Editor-in-chief John Brownlee drew upon his experience growing up with a mentally ill father for his own essay, My Father The Werewolf.

Many brands publish content that promotes the brand itself, but Folks doesn’t try to sell PillPack. Why?

TJ: Folks has never been viewed as a way to drive customer adoption or even as content marketing. It really is more a reflection of PillPack’s long-term mission, which is to change the dialogue around people’s health. 

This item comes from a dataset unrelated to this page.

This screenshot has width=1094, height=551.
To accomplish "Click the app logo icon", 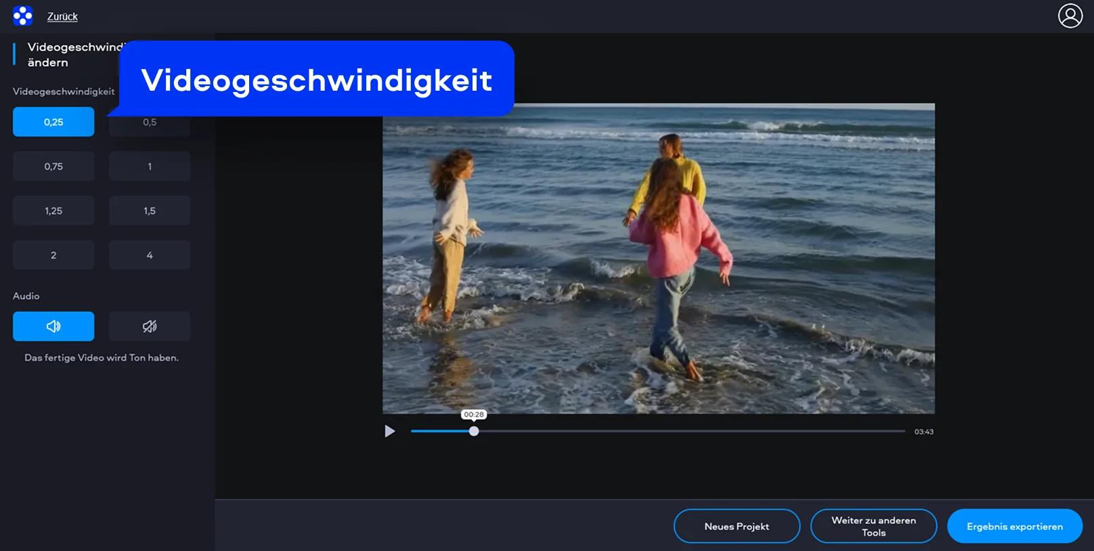I will [x=22, y=16].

John: Authenticity and empathy are very hard things for a brand to earn, and we’ve always felt that we would be bringing doubt upon our motives if we more aggressively marketed PillPack to readers. Because I think Folks offers this company the opportunity to walk the walk, and show that we really do care about the human experience in healthcare. 

“We live in a world which incorrectly views health as a binary experience: you’re either healthy or you’re sick. But this is just flat-out false.”

Because look. We live in a world which incorrectly views health as a binary experience: you’re either healthy or you’re sick. But this is just flat-out false. The truth is that on a long-enough timeline, all of us will eventually be managing at least one health condition, and probably dozens. So being quote-unquote ‘healthy’, meaning having no health conditions at all, isn’t the norm: it’s the exception. Yet culturally, we often view illness as synonymous with weakness.

That’s the kind of stigma Folks was created to address. The mission of Folks is to show that health is not a binary equation, and that you shouldn’t be ashamed of your illness or the conditions you have. And we feel like that message would come across as less authentic if our goal was to convert customers.

Henry Jensen has become Folks’ unofficial poster child since he was featured in How Diabetes Made My Son Internet Famous

How has Folks evolved over time?

John: Originally, we mostly published reported pieces written by freelance journalists. We still do publish those, but one of the things we discovered is that people with health conditions prefer to read stories written by people who are going through what they are going through. So now we publish a lot of essays commenting on the chronically ill experience from a first-person perspective. Many of the voices we publish now have never been previously published, and as editor, that’s challenging but extremely rewarding. Because I really do believe that everybody has a story and everybody’s story deserves to be heard.

What have you learned from Folks over the last three years?

John: Illness is not a single condition or single community. It’s actually many different communities, and those communities all have their own different cultures, which can be very different from each other. Many people with diabetes, for example, find it othering to be referred to as ‘diabetic,’ but people with hearing loss don’t often object to the label ‘deaf,’ because it has cultural connotations to them. It makes sense if you think about it: the experience of diabetes is different than deafness is different than dementia. All of these conditions are perceived differently by the world, and their communities have therefore evolved differently to cope. Which makes it even more important to do your best to understand these communities and their unique cultures when you write about them, or else you will make them feel further misunderstood or stigmatized. You have to double down on your empathy skills. 

A PillPack customer, Monique Jevne allowed Folks to profile her in the story Subduing the Voices.

What does PillPack having become an Amazon subsidiary mean for Folks?

“Illness is not a single condition or single community.”

TJ: For me, it just plays into the fact that we think Folks can really change this conversation. With the amount of reach that Amazon has, both internally and externally, and the number of customers that interact with Amazon, PillPack has an opportunity to not only change healthcare… but also, with the help of Folks, change the way people think of illness. It really is the beginning of what we think is a long-term journey to reframe the services that we offer and the way we understand the folks that we serve.